Женевьева медленно, очень медленно подняла голову, и в ее больших, обычно таких покорных серо-голубых глазах на какой-то неуловимый миг мелькнуло что-то неясное, что-то похожее на затаенный испуг или уж не на протест ли, который она, разумеется, тут же подавила? Но это было лишь мимолетное, почти неуловимое впечатление, которое тут же исчезло, уступив место привычному выражению кроткой, почти ангельской покорности, которую леди Маргарет так ценила в будущих женах своих сыновей вернее, своего единственного сына. Она снова опустила свои длинные, пушистые ресницы и с мягкой, почти застенчивой, но такой подобающей случаю улыбкой ответила:
Разумеется, дорогая леди Маргарет. Вы можете всецело на меня положиться. Я очень,
очень привязана к Николасу. И я сделаю все, что в моих силах, и даже более того, чтобы он был счастлив, и чтобы имя Сент-Джон по-прежнему сияло своим незапятнанным блеском в самом изысканном бостонском обществе.
Леди Маргарет с удовлетворением, которое она, впрочем, тут же скрыла под маской обычной светской любезности, кивнула. Девочка была умна, как она и предполагала, послушна и прекрасно, до мельчайших нюансов, понимала, чего именно от нее ждут и какая роль ей уготована в этой тщательно продуманной семейной постановке. Да, именно такая жена, тихая, покорная, безупречно воспитанная, и нужна была ее беспокойному, такому непредсказуемому сыну красивая, породистая, с безупречной репутацией и готовностью безропотно следовать предначертанному ей пути, не задавая лишних, неудобных вопросов и не создавая тех ненужных, скандальных проблем, которые так свойственны некоторым другим особам. Особам, чье имя она старалась даже не произносить вслух в священных стенах этого дома, но чей дерзкий, независимый, почти вызывающий образ с этими наглыми, смеющимися серо-зелеными глазами, нет-нет, да и всплывал в ее памяти, вызывая глухое, затаенное, но оттого не менее сильное раздражение, которое она, впрочем, тут же подавляла усилием своей несгибаемой воли.
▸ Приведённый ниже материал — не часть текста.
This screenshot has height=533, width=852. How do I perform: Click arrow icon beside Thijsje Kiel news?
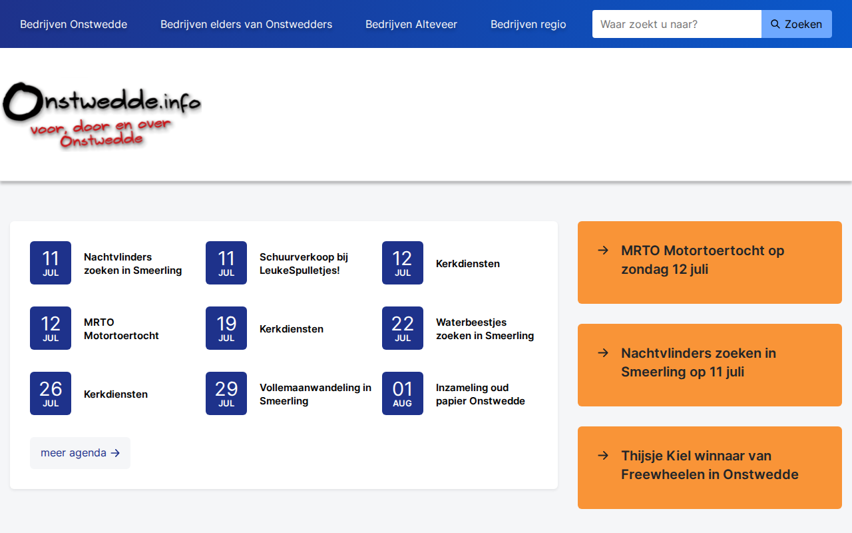tap(603, 456)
Он сидел в глубоком кожаном кресле, откинувшись на спинку и закрыв глаза. Тело все еще помнило ту адскую боль, те бесконечные дни и ночи, проведенные на грани жизни и смерти, когда сознание то погружалось в вязкий, липкий мрак, то возвращалось, принося с собой лишь новые мучения. Он был жив и это было почти чудом, заслугой не столько бостонских эскулапов, сколько его старого друга, доктора Рашида Хана, чьи нетрадиционные методы и глубокие познания, сочетавшие мудрость Востока с последними достижениями западной науки, буквально вытащили его с того света.
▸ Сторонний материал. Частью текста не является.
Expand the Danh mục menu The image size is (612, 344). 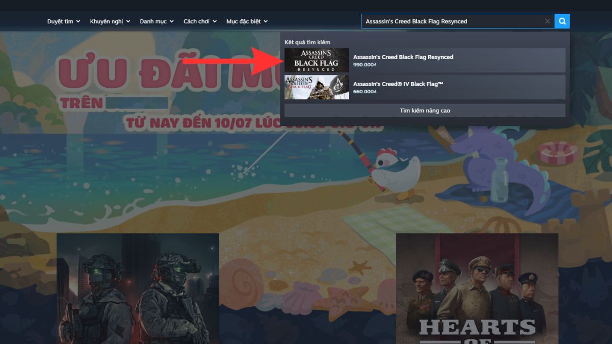click(157, 21)
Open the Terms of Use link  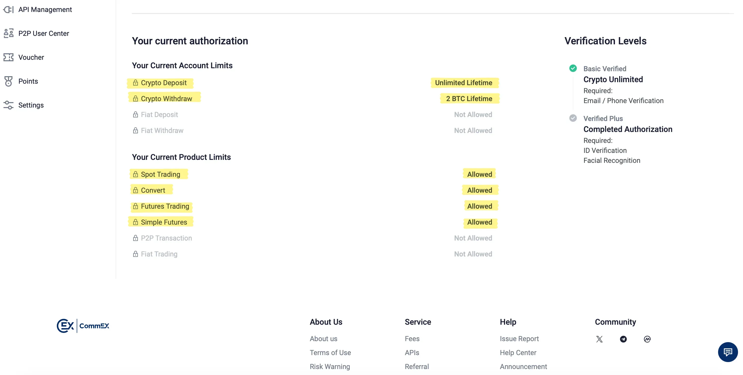tap(330, 353)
Заражение крови, последовавшее за ранением, полученным в том проклятом подвале, едва не стоило ему жизни. Первые пять дней он был без сознания, и Вивиан он смутно помнил ее присутствие рядом, ее тихий голос, ее прохладные ладони, когда она касалась его горячего лба, ее отчаянные, полные слез глаза, когда он на мгновение приходил в себя. Она была там, рядом, все эти страшные дни, делила с доктором Ханом и сиделками бессонные ночи у его постели, боролась за его жизнь так же отчаянно, как и они. А потом она исчезла.